:: Aim of the task ::
Rewrite the lines from the line containing "You are a computer-use" through the line containing "tap(97, 620)", replacing "agent" with "assistant" and leaving everything else unchanged.

:: Exercise materials ::

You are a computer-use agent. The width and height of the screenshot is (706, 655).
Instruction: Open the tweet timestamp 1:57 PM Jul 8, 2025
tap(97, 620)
---
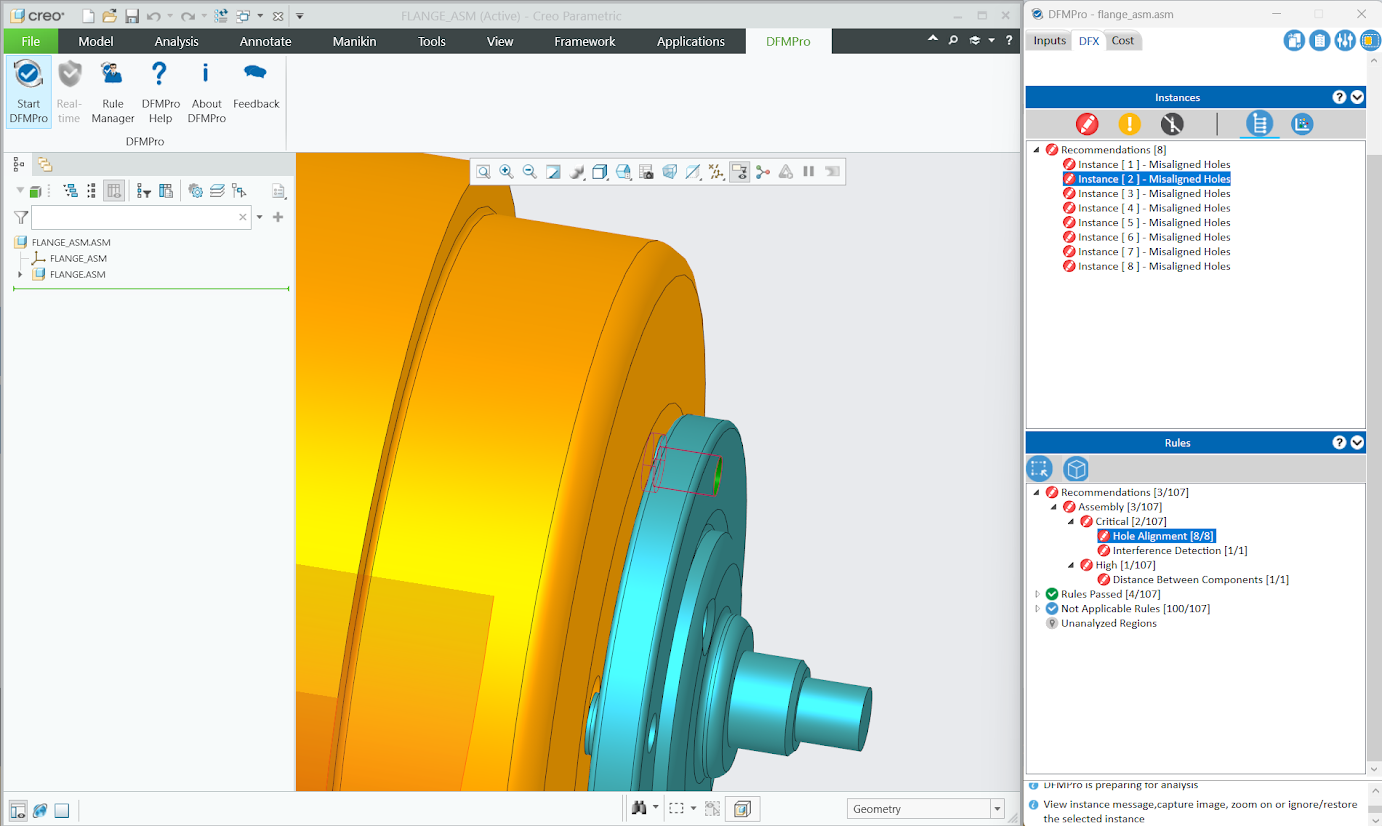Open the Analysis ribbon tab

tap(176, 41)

:: Finished answer ::
You are a computer-use assistant. The width and height of the screenshot is (706, 655).
Instruction: Open the tweet timestamp 1:57 PM Jul 8, 2025
tap(97, 620)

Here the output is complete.